WHAT IS REQUIRED: Return the lines of the data below exactly. Start at the first and end with the line containing "TOP (18, 317)".

Stored entries:
= Beginning of Section =
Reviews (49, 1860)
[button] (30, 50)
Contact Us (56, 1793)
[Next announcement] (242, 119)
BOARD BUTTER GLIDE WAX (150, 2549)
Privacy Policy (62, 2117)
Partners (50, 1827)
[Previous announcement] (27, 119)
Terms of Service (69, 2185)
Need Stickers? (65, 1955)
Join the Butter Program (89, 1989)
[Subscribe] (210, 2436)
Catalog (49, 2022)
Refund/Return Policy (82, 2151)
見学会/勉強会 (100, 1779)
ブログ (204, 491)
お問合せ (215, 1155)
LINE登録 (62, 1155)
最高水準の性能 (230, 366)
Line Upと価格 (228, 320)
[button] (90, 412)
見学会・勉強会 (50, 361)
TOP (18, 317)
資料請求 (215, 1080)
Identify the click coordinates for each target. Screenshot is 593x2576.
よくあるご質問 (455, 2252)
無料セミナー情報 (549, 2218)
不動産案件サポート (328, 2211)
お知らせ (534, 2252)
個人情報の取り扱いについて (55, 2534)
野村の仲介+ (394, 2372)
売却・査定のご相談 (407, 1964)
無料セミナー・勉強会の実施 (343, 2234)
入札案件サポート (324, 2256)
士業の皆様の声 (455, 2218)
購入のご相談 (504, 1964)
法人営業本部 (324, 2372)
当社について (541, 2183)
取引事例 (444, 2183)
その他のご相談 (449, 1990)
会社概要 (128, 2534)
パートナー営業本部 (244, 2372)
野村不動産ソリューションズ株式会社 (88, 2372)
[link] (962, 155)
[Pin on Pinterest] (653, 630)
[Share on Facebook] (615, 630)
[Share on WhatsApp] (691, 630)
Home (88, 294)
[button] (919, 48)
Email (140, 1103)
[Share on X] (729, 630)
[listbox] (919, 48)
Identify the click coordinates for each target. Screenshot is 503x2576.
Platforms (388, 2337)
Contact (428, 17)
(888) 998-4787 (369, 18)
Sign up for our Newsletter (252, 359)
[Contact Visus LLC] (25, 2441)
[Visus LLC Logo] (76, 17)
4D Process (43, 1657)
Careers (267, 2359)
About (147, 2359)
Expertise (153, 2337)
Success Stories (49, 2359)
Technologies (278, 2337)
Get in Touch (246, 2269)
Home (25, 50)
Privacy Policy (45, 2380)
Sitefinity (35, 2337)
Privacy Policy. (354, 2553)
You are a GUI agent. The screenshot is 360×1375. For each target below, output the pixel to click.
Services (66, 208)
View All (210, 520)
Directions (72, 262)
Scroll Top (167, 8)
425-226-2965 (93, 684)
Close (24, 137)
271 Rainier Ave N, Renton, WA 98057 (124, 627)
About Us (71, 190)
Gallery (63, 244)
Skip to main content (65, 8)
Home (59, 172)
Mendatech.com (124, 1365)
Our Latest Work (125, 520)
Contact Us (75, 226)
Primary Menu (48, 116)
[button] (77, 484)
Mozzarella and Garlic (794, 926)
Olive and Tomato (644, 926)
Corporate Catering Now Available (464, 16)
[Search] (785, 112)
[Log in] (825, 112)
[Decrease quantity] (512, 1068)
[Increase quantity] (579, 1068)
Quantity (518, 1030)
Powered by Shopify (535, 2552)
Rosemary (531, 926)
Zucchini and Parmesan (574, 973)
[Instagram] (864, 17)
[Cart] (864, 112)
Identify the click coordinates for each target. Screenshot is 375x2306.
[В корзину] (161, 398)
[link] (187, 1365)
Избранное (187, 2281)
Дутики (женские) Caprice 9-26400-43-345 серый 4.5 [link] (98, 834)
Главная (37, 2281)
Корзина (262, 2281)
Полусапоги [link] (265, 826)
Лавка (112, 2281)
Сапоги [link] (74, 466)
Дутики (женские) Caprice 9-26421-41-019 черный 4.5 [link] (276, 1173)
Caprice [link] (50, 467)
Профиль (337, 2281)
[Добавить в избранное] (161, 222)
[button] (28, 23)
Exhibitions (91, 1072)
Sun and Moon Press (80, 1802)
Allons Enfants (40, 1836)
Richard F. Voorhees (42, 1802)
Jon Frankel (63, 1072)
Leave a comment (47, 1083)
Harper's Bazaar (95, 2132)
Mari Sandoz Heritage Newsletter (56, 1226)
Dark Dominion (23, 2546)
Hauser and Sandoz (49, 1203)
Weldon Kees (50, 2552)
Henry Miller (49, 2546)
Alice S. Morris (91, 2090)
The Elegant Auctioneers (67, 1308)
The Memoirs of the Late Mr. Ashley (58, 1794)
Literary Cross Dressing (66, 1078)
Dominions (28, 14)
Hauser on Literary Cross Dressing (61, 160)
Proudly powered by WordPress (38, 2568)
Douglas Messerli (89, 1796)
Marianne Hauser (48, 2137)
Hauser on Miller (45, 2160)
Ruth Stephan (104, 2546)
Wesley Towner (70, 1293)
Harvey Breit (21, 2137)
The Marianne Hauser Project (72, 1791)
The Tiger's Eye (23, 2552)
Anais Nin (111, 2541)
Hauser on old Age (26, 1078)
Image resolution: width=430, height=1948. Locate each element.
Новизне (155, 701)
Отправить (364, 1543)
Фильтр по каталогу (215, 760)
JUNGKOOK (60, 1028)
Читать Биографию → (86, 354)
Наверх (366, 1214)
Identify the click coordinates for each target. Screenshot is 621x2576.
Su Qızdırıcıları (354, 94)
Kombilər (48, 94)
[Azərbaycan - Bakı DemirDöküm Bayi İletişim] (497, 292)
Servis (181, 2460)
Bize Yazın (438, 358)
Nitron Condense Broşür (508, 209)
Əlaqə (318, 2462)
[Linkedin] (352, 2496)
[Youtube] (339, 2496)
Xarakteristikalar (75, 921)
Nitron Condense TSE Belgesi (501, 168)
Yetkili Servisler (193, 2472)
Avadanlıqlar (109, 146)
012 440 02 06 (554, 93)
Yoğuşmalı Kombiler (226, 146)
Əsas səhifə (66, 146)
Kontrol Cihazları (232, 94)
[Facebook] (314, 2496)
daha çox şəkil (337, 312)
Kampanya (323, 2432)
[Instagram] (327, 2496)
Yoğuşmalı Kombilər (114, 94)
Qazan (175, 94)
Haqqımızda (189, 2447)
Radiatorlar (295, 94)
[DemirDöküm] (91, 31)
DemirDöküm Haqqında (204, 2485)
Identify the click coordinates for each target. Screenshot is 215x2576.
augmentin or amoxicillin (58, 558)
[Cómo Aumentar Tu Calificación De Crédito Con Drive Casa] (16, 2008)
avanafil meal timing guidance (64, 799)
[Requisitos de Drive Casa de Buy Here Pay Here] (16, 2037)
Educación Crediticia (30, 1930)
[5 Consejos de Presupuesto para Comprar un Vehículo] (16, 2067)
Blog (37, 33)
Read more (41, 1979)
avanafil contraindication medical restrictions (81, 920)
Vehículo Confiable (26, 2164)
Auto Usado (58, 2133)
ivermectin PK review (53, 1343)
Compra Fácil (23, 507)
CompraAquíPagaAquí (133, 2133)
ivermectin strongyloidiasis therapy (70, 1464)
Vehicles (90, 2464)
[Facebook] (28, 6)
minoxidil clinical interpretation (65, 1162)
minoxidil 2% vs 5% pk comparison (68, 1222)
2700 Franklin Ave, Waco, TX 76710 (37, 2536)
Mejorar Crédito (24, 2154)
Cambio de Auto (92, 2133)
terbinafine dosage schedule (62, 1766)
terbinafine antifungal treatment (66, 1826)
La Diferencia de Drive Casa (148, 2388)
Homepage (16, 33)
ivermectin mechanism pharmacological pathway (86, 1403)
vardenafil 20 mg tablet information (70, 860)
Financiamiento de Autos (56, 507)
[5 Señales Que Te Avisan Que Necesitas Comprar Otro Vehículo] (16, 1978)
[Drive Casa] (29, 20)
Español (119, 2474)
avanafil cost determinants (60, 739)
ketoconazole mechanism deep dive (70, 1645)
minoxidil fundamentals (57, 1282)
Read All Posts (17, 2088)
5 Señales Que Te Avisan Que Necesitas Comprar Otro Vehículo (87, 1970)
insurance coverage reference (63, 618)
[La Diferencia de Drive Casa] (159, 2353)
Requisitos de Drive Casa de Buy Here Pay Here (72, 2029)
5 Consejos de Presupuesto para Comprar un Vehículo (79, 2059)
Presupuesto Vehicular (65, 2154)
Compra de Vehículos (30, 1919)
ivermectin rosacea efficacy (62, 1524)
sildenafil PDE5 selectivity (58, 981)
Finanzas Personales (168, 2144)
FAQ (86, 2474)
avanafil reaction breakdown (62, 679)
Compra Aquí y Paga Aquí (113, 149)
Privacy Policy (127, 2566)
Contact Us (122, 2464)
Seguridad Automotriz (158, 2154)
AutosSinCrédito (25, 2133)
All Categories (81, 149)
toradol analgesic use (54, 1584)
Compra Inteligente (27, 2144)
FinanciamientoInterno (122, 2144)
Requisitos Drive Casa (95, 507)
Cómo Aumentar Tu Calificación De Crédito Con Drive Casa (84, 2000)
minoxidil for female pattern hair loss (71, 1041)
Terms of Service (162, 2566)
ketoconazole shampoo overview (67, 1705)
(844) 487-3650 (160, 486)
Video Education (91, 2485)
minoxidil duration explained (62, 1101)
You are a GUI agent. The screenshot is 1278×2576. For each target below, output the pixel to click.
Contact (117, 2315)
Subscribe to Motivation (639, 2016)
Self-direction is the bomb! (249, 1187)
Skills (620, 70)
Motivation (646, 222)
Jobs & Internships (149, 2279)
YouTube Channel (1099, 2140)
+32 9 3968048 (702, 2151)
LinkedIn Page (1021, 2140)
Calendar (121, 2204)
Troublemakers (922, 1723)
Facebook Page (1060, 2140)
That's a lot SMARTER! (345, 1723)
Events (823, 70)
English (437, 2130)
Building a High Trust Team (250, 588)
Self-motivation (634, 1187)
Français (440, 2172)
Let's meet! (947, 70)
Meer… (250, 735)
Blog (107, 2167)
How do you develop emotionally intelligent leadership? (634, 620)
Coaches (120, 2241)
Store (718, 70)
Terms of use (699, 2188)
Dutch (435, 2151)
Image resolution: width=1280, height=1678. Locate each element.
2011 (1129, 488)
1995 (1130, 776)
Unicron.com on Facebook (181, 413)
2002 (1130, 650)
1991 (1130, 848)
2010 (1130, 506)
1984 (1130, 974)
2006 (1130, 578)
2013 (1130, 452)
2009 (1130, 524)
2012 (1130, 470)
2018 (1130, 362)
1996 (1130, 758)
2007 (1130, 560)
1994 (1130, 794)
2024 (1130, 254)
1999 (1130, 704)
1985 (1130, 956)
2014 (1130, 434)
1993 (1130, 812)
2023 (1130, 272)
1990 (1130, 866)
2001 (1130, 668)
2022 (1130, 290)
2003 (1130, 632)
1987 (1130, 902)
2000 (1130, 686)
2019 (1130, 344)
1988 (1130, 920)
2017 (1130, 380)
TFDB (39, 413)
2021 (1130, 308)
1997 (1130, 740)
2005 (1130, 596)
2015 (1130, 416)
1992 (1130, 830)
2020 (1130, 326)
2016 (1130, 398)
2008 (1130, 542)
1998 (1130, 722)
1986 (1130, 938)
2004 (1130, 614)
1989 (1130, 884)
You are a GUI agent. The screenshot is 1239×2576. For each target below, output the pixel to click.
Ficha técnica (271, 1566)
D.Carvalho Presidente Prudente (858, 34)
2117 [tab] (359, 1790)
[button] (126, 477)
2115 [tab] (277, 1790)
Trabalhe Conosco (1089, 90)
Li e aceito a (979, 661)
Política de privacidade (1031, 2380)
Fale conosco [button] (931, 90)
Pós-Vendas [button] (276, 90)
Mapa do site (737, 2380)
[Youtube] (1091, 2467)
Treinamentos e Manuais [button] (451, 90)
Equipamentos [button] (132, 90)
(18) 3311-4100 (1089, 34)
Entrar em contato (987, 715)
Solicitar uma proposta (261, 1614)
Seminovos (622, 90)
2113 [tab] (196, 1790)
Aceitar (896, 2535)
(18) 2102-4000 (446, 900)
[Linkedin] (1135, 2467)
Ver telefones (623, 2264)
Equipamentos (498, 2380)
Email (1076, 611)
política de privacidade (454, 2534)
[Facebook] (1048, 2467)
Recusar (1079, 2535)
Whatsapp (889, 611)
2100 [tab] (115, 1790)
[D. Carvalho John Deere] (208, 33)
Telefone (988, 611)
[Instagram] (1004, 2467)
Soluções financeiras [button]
= End of Section =
SOLVED PROBLEM:
Reviews (49, 1860)
[button] (30, 50)
Contact Us (56, 1793)
[Next announcement] (242, 119)
BOARD BUTTER GLIDE WAX (150, 2549)
Privacy Policy (62, 2117)
Partners (50, 1827)
[Previous announcement] (27, 119)
Terms of Service (69, 2185)
Need Stickers? (65, 1955)
Join the Butter Program (89, 1989)
[Subscribe] (210, 2436)
Catalog (49, 2022)
Refund/Return Policy (82, 2151)
見学会/勉強会 (100, 1779)
ブログ (204, 491)
お問合せ (215, 1155)
LINE登録 (62, 1155)
最高水準の性能 (230, 366)
Line Upと価格 (228, 320)
[button] (90, 412)
見学会・勉強会 (50, 361)
TOP (18, 317)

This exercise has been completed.